Melta is extreme heat caused by Fusion. If anything, it would be white with that kind of energy release. 

Plasma would be a similar story. Superheated and whatnot. 

Las could be anything. Lasers can be red or green, but I imagine the most efficient usage of laser technology would make it red? 

Cannon versions would be same, maybe just more intense. 


No factor source, just guessing. Ciaphas Cain series and DoW animation makes meltas red, but that doesn`t make any scientific sense to me given how they work. :scratchhead:


----------



## Mindlessness (Dec 22, 2009)

Meltas can be from red, to blue, to clear plumes of invivsble flame.
Same does go with plasma, it would be from purple to blue.
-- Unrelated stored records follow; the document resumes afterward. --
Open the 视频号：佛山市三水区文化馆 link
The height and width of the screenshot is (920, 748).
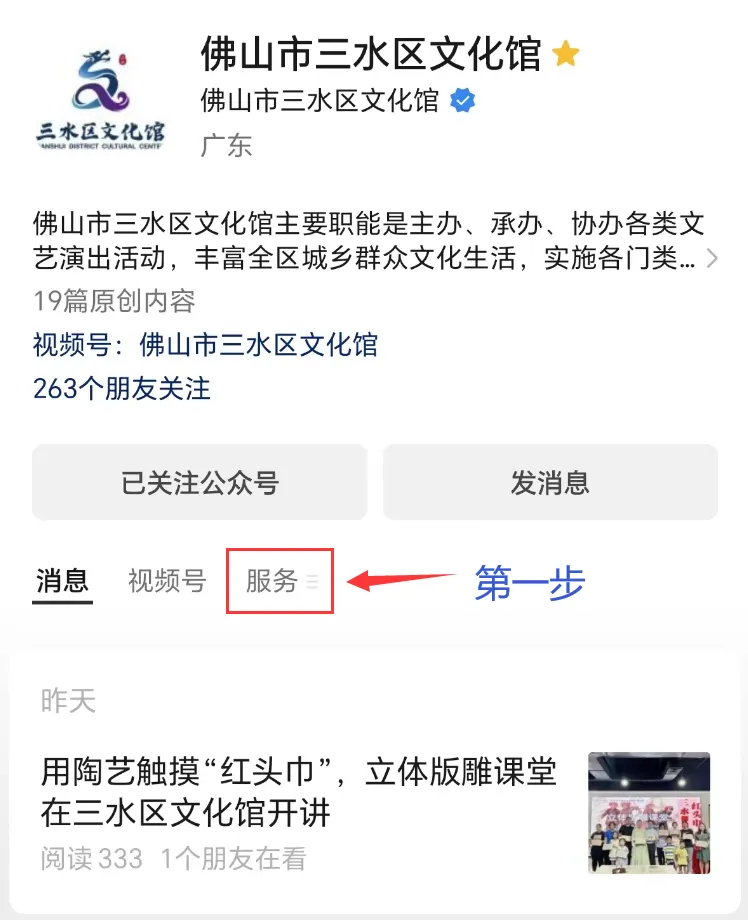pyautogui.click(x=205, y=344)
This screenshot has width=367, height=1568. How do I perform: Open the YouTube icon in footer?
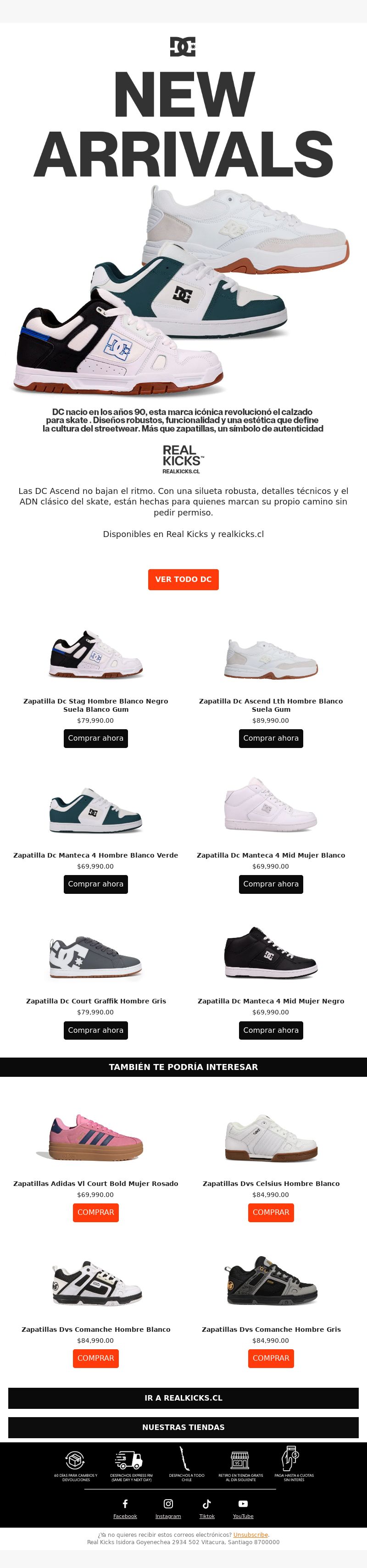tap(243, 1503)
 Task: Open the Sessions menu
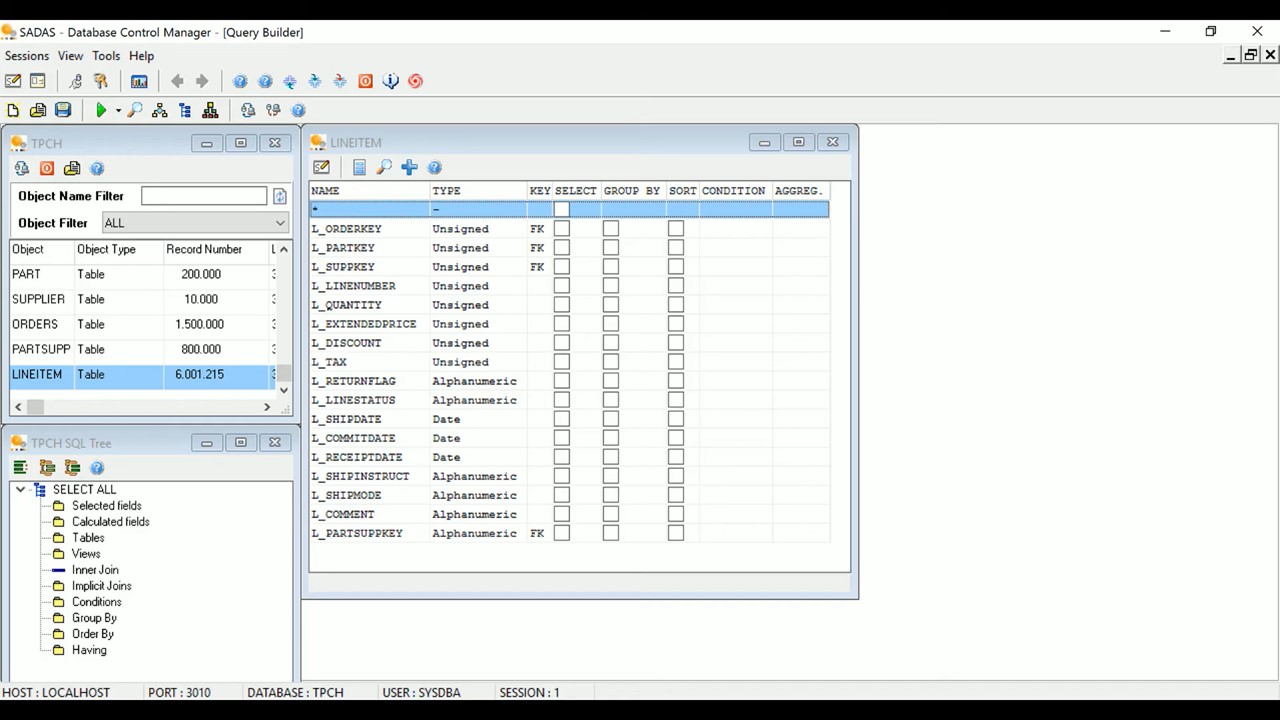pyautogui.click(x=26, y=56)
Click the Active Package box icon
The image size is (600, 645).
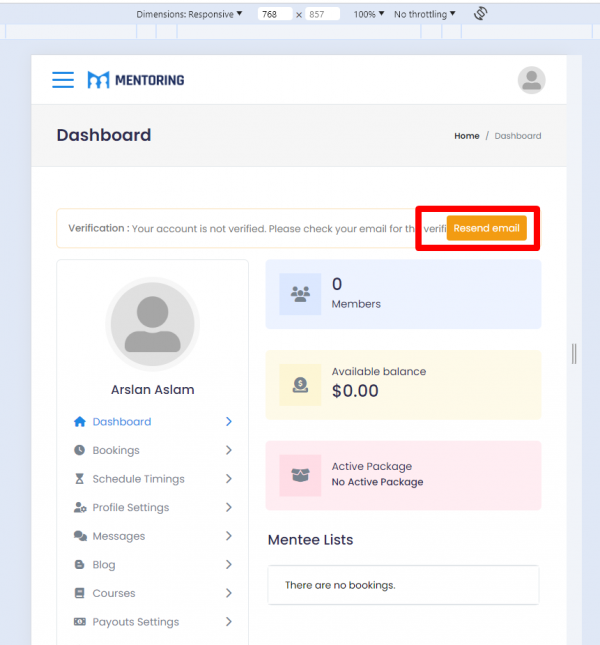click(300, 475)
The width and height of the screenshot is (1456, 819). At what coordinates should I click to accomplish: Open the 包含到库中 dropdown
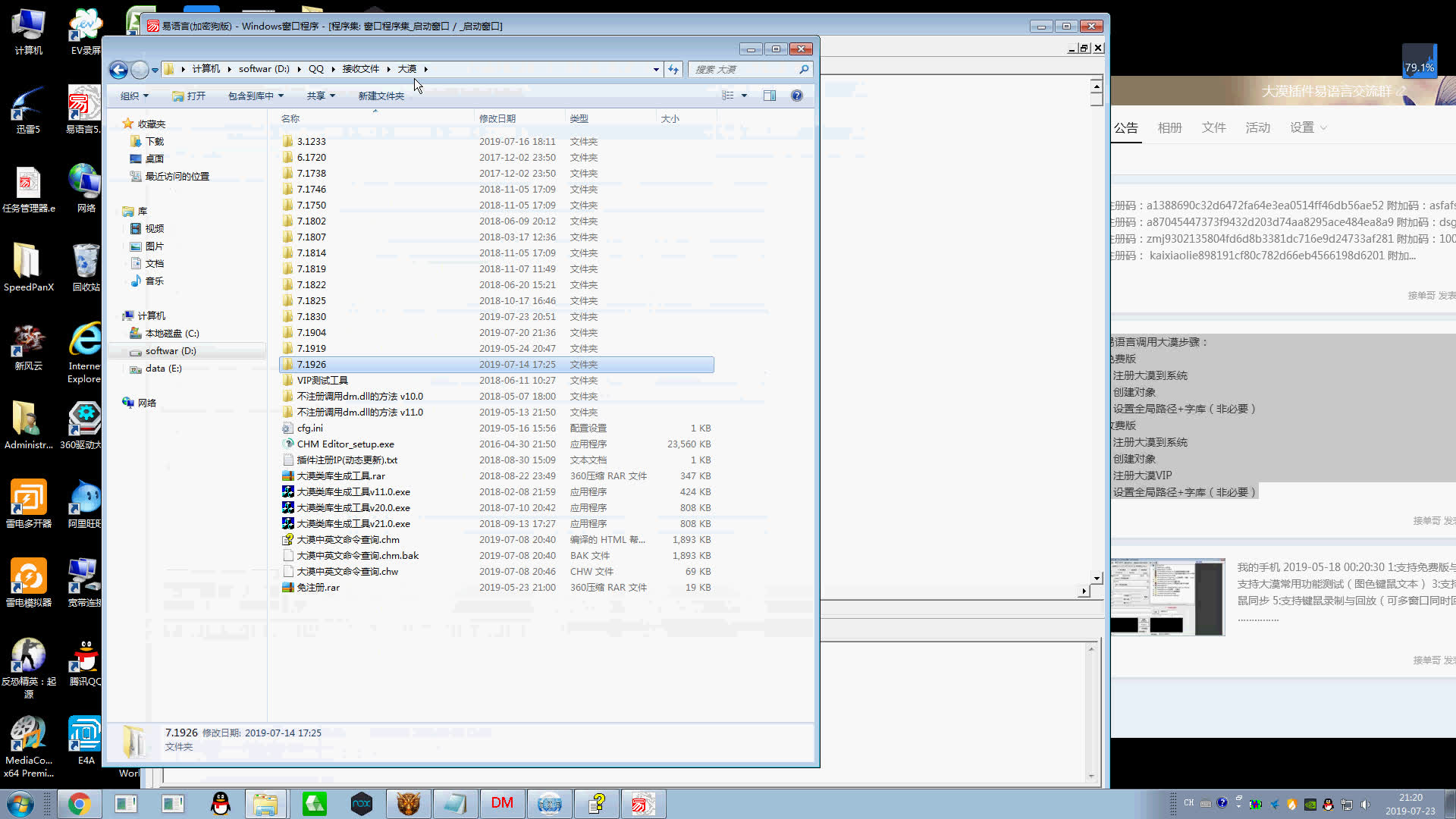pyautogui.click(x=256, y=96)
Las is red. But if it is using modern las tech, or simmilar. It can be almost any colour but white.


----------



## Masked Jackal (Dec 16, 2009)

Lasguns don't have a visible discharge, it's just colored that way for artwork, as I recall.


----------



## Doelago (Nov 29, 2009)

Melta - Blue
Plasma - Blue
Las - Blue

- Dawn of War


----------



## Barnster (Feb 11, 2010)

We would see them as white possibly tinged with a blue like an intense white phosphorous flame, but thats partly because our retinas are not able to cope that much light, the cones in the retina all effectivly fire a response, which the brain interprets as white. 

A marine, tau, ork or eldar potentally interprets the colour differently


----------



## Serpion5 (Mar 19, 2010)

Doelago said:


> Melta - Blue
> Plasma - Blue
> Las - Blue
> 
> - Dawn of War


DoW animates las as red. But given the scientific implications of laser technology, Masked Jackal is right. 

I haz a lazar, and you only seez the dot, not the beam. :laugh:


----------



## Rems (Jun 20, 2011)

Melta's given their nature as heat as heat based weapons would have a white hot glow, looking much like a very intense blowtorch. Actinic. Much the same for plasma weapons- think of staring into the sun. 

I've seen las beams/bolts described as blue or red depending on who your reading. it could very well change depending on what pattern the lasweapon is.


----------



## Words_of_Truth (Sep 20, 2007)

Melta gun produce a sub atomic heat haze, similar to when you look at a read hot road from a distance, you see is the heat haze coming up off it.

Plasma can exist in real life on earth, it's called St Elmo's fire and it occurs when a thunder storm interact with a discharge coming off the ground, it's in fact violet or blue. So apart from the plasma from the sun, plasma can be blue or violet to imo.

Las bolts probably differ depending on the origin of the weapon.


----------



## khrone forever (Dec 13, 2010)

imperial las bolts are blue, chaos are red. from Ciaphas Cain

plasma are blue from artwork and space marine the game and melta are invisible (there microwaves)


----------



## Doelago (Nov 29, 2009)

Serpion5 said:


> DoW animates las as red. But given the scientific implications of laser technology, Masked Jackal is right.


Yes, DoW is indeed red. My failure while writing blue. blue. blue. 

I have seen in some SM screenshots that the heretic lasguns fire green beams.


----------



## ThatOtherGuy (Apr 13, 2010)

depends on what food coloring you use.


----------



## locustgate (Dec 6, 2009)

khrone forever said:


> imperial las bolts are blue, chaos are red. from Ciaphas Cain
> 
> plasma are blue from artwork and space marine the game and melta are invisible (there microwaves)


Are you sure the Emp-I mean Imperium isn't red and the reb-Chaos is green?


----------



## Dicrel Seijin (Apr 2, 2011)

Er, so short answer is any color or none at all? :laugh: My friend is going to love that answer. 

The answers seem to break down into the primary colors of light (red, blue, and green); or realistic (mimicking reality, e.g., actinic, St. Elmo's Fire, or outside of the visible spectrum).

I do like part of an answer by Rems that the pattern of the weapon might be the reason for the different color--hmm, Chaos-tainted weapon discharge....

Well, thank you all for the responses.


----------